Ahora, cuando luchas, meditaciones y desengaños han logrado blanquear nuestras cabezas y se ha extinguido este mal año de 2014, se ha extinguido también la primera vida de Ulises y puedo decir de él, como en los bellos tiempos, que nunca aspiró a la inmortalidad, pero agotó el campo de lo posible.
Lo agotó, primero y sobre todo, como hombre que no escribió poesía sino que la vivió intensamente en cada minuto de su vida, llevándola a flor de piel, como si hubiera adoptado como lema esas otras palabras de Stefan George según las cuales “en poema habita el hombre”.

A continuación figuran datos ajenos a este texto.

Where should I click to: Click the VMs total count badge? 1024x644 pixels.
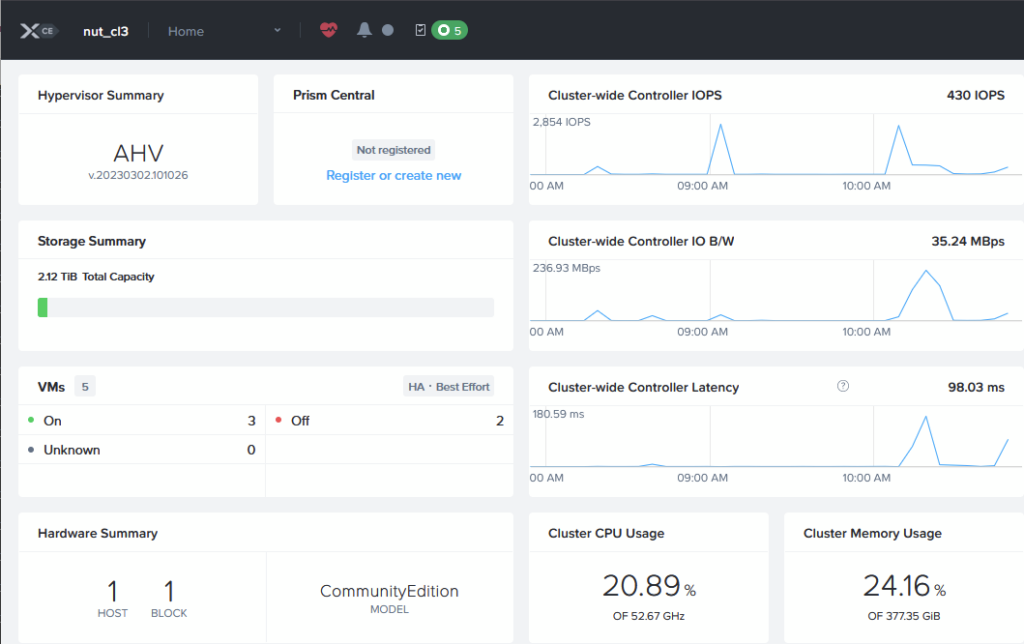coord(85,387)
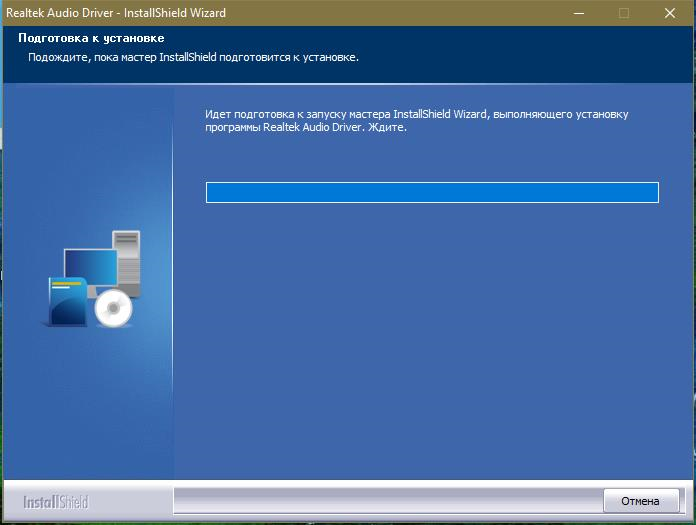Screen dimensions: 696x525
Task: Click the text line starting Идет подготовка
Action: [416, 115]
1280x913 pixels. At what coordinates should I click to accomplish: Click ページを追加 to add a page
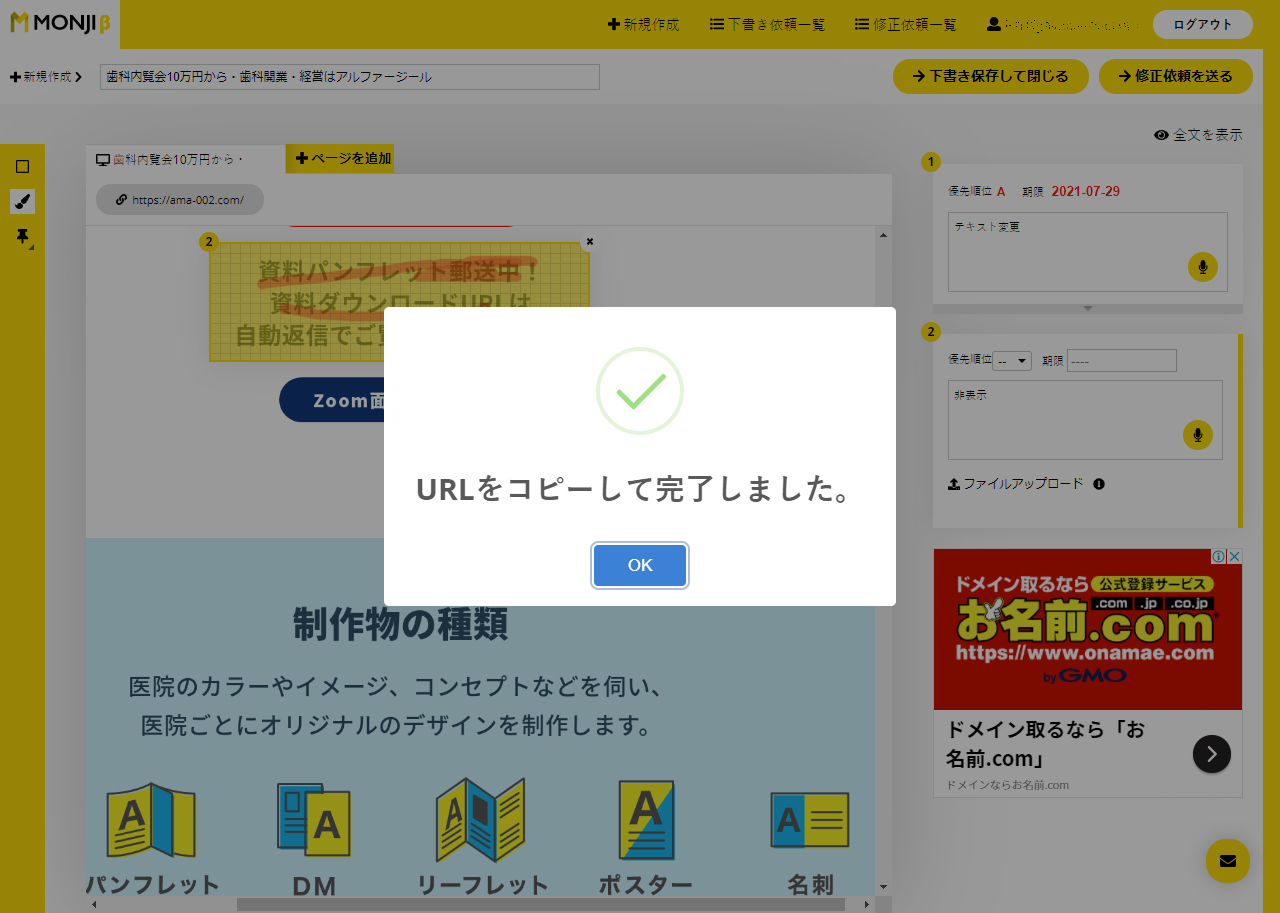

Nos dejó de esa vivencia un gran legado, que es muy breve sin embargo al compararlo con ese modo suyo de sentir hasta los tuétanos cada palabra que decía, cada libro que leía, cada trabajo que emprendía, cada risa, cada apretón de manos, cada paso que dio en sus interminables caminatas por este Quito que supo amar como nadie, porque supo descubrir debajo de cada una de sus piedras el porvenir de los sueños.
Lo agotó también como viajero, porque supo seguir el destino que le vino con su nombre. En mis propias andanzas por el mundo, varias veces tropecé con gentes que también le quisieron, porque él se me había adelantado, como si hubiera sido el llamado a abrir siempre los caminos.
Lo agotó, por fin, en las empresas que se propuso contra todo y contra todos pero nunca para ganar dinero sino para alcanzar el sueño inalcanzable de transformar el mundo: la creación de grupos culturales, la animación del pacato ambiente cultural de los años de la más tonta dictadura, las luchas sindicales, la fundación de revistas, la animación de todas las conciencias, y esa obra perdurable que es la Cinemateca Nacional, donde pudo construir a lo largo de treinta años uno de los mayores archivos fílmicos del Ecuador, si no es con justicia el mayor de todos y que algún día deberá llevar su nombre, porque fue él mismo quien conquistó el derecho de dejar allí su impronta para siempre.
Ahora ha entrado ya en su segunda vida, que es la que tiene en la conciencia de cuantos lleguen a leer su poesía, pero ante todo en el recuerdo de quienes le quisimos y aprendimos con él que vamos por la vida “con ciego olfato/ rondando/ el mismo lugar/ escarbando/ cada apariencia/ desnudando/ de fantasías/ cada abierta verdad”.
Ulises, mi viejo amigo, mi compañero, mi hermano, es ya un hombre-río, porque igual que todos los ríos se ha ido ya, pero se queda.